/---
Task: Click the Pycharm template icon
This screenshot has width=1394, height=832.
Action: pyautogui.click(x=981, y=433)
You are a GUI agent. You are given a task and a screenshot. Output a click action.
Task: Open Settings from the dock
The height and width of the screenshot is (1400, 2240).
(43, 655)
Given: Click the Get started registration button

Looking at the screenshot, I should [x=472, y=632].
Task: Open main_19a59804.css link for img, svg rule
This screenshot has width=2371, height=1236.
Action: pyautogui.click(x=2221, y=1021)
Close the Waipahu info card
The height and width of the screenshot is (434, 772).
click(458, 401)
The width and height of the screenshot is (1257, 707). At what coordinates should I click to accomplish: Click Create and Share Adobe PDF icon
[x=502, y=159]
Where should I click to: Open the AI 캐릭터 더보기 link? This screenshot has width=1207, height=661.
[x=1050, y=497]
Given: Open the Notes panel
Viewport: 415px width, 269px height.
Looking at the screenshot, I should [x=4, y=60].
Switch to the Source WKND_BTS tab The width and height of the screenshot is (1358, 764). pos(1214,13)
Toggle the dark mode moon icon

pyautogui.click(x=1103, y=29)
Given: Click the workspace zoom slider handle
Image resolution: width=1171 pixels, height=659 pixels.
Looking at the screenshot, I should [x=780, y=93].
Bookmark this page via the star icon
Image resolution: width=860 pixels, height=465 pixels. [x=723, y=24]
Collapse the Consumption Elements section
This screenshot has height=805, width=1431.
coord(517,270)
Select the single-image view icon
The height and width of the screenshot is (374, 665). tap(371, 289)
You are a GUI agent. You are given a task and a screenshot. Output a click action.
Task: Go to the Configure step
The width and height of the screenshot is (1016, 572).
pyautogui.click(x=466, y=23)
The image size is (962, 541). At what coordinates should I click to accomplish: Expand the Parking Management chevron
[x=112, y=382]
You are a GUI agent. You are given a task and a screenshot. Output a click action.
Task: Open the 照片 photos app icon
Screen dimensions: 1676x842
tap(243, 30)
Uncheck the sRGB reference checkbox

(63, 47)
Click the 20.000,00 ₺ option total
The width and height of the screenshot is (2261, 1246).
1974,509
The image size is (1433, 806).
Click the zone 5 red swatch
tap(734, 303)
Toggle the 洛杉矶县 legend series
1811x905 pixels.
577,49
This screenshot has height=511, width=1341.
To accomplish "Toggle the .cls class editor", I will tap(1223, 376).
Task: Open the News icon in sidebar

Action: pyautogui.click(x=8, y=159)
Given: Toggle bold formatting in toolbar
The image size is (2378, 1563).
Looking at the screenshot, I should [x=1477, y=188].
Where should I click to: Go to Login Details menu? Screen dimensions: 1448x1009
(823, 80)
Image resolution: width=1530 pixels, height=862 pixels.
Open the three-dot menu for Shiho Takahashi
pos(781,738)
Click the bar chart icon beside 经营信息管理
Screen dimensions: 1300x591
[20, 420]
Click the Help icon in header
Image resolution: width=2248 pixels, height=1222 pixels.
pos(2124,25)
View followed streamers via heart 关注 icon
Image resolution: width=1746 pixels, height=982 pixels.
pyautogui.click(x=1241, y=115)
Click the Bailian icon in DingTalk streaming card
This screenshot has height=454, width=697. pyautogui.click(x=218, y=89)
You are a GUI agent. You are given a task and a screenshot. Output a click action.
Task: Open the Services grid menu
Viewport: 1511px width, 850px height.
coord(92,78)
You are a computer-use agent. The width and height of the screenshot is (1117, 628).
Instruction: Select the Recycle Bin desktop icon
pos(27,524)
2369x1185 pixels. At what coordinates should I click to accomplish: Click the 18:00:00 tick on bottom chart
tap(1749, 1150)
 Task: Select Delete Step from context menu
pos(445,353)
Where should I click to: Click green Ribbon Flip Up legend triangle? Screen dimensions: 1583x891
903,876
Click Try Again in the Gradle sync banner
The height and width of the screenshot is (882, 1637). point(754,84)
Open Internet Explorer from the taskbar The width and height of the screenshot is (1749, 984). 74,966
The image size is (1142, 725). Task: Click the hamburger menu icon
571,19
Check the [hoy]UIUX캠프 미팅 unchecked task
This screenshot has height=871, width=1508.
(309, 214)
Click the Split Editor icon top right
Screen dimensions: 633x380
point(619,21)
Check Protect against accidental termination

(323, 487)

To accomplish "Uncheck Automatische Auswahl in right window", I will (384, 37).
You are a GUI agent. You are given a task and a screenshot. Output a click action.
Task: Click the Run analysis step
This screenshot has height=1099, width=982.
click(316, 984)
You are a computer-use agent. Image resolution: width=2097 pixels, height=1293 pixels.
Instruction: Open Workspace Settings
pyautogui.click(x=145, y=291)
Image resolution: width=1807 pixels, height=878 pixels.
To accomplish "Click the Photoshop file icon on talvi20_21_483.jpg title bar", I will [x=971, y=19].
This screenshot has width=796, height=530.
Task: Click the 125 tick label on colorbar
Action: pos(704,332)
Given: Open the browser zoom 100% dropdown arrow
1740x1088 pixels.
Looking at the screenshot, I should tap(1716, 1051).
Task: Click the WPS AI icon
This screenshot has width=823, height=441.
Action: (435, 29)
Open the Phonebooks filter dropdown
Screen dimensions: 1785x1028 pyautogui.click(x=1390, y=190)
\---
*Task item:* Report each line of the entries where the word "computer" occurs.

*Response for this exercise:*
You are a computer-use agent. The width and height of the screenshot is (1117, 628).
You are a computer-use agent. Image resolution: width=2097 pixels, height=1293 pixels.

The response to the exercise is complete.